Btw, a little introduction to Japanese, where you do not say 'I want it' but you say 'in my case, it is desire-inducing' (and, I believe, the Russian construct 'мне хочется' is a relic of this old-time, normal way of thinking), is enough to figure out the perverted nature of the concept of 'want' as a verb. What the heck does it mean - action, state, anything else? Actually it is not an activity at all, but it pretends to be an activity due to a subject-oriented, or more exactly, ego-oriented paradigm. A reflexive state of mind.


----------



## Shadiac

lucylinguist said:


> есть→*евши */ ехать→*ехав* / ждать→*ждавши* / писать→*писав* / хотеть→*хотев*


IMHO, you're playing with some aorist there. The correct tenses today would be finite functions for most of these verbs:
есть -> поев
ехать -> поехав
ждать -> отождав (переждав)
писать -> дописав
хотеть -> захотев (расхотев, еtc)

There is no aorist in the current Russian syntax. Whenever you think a "-ши" could be appropriate for use as a gerund, think that only poetic forms would come out of such a use. Even in Bulgakov's famous ridicule, the use of "гражданин, соврамши" is a highly poetic pseudo-aorist challenge that presumes the gerund is nonsensical in structure.


----------



## Awwal12

Shadiac said:


> The correct tenses today would be finite functions for most of these verbs:
> есть -> поев
> ехать -> поехав
> ждать -> отождав (переждав)
> писать -> дописав
> хотеть -> захотев (расхотев, еtc)


But these are entirely different adverbial participles with different meanings. "Поев" is essentially "after eating", while "евши" is "while eating" (in the past).


----------



## Shadiac

Awwal12 said:


> But these are entirely different adverbial participles with different meanings. "Поев" is essentially "after eating", while "евши" is "while eating" (in the past).


Are you certain "евши" fully exists in current modern Russian speak employ and is not just a poetic tense, much like "едав"? I seldom heard someone say something like "Я, с утра не *евши*, сел ужинать соврешенно голодным", which is typically replaced in modern speak with "Я сел ужинать совершенно голодным, поскольку не *ел* (поел) с утра".


----------



## Awwal12

Shadiac said:


> Are you certain "евши" fully exists in current modern Russian speak employ


Its meaning isn't affected by how actively it is used.
However, there is a couple of notes:
1. when negated, imperfective past adverbial participles normally denote a preceding activity and not a co-occuring one;
2. I found a single instance of using "евши" with a present tense main verb (in Krylov),  which is apparently related to the lack of the present tense adverbial participle.

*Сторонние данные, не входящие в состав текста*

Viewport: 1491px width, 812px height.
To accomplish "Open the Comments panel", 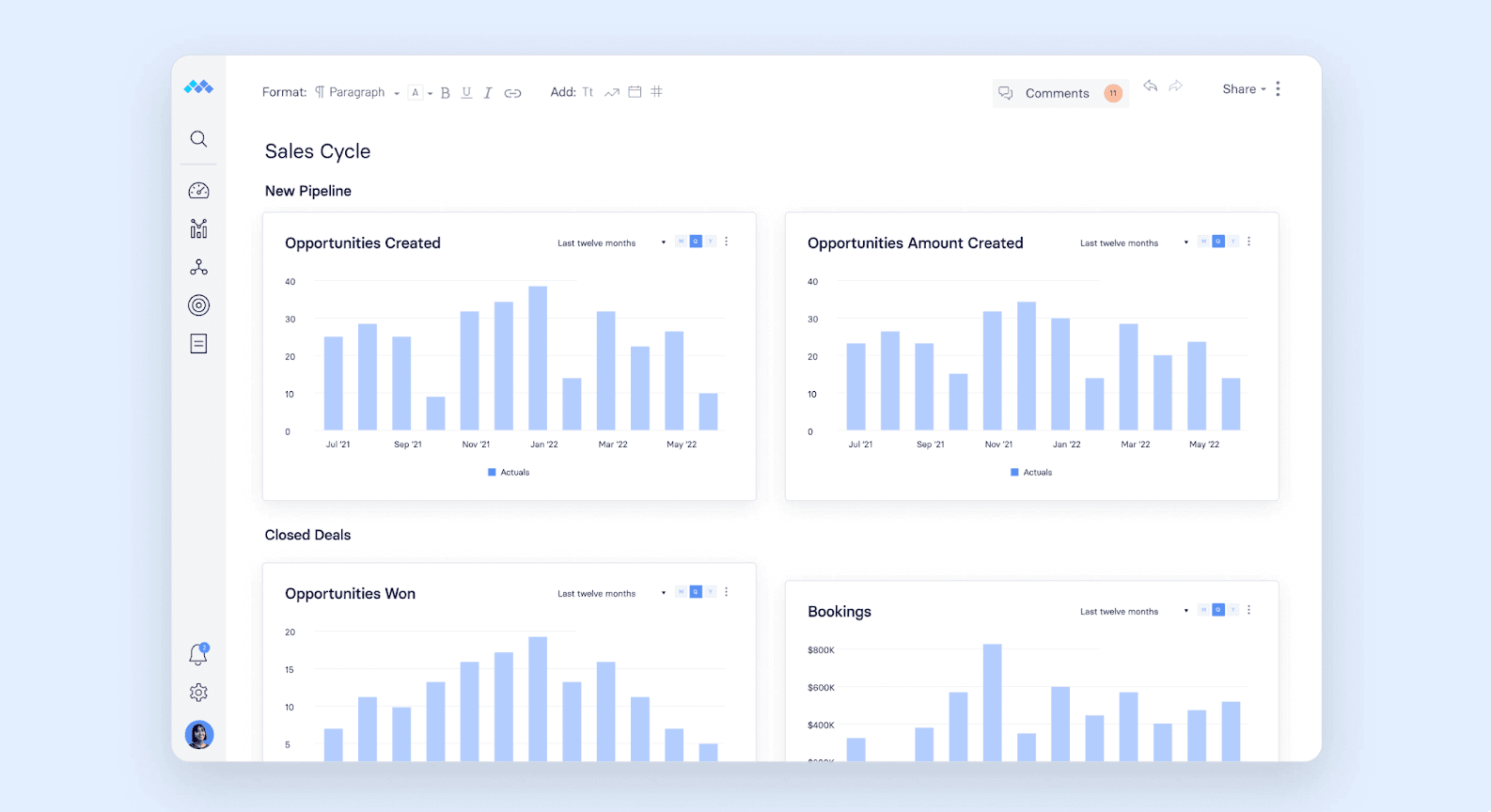I will point(1057,93).
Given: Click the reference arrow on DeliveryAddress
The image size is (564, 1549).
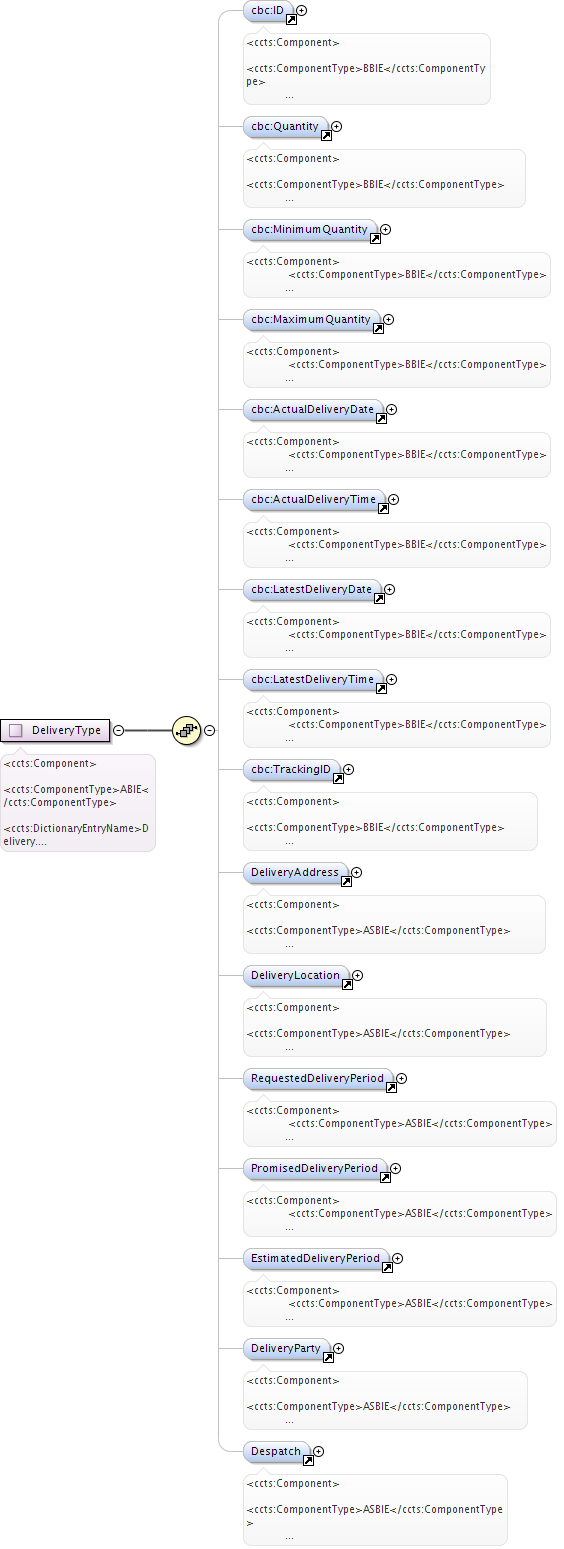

That, however, is highly atypical.


----------



## Shadiac

Я имел в виду, что сегодня в обиходной речи практически никто (кроме сёл и деревень) не употребляет деепричастия с "-ши", например "шедши". В основном люди говорят "идя", даже с отрицанием: "не идя никуда, стоишь на месте".


----------



## Awwal12

Shadiac said:


> Я имел в виду, что сегодня в обиходной речи практически никто (кроме сёл и деревень) не употребляет деепричастия с "-ши", например "шедши".


В обиходной речи вообще никаких деепричастий обычно не употребляют. Конкретно указанные деепричастия присутствуют в пассивном словаре носителей, на что с самого начала было указано.


----------



## nizzebro

Очень интересно бы отследить этапы вытеснения формы -вши из языка.
Я не могу отделаться от мысли, что это связано с идеологическим давлением: негоже мужику - а позднее  "товарищу", употреблять что-либо похожее на перфект, рассуждая о прошлом действии с позиции своего текущего состояния. Это барин может быть "откушавши", а трудовой человек - он или выкопал уже котлован, или нет - то есть только с позиции события или объекта.


----------



## Awwal12

nizzebro said:


> Я не могу отделаться от мысли, что это связано с идеологическим давлением: негоже мужику - а позднее "товарищу", употреблять что-либо похожее на перфект, рассуждая о прошлом действии с позиции своего текущего состояния.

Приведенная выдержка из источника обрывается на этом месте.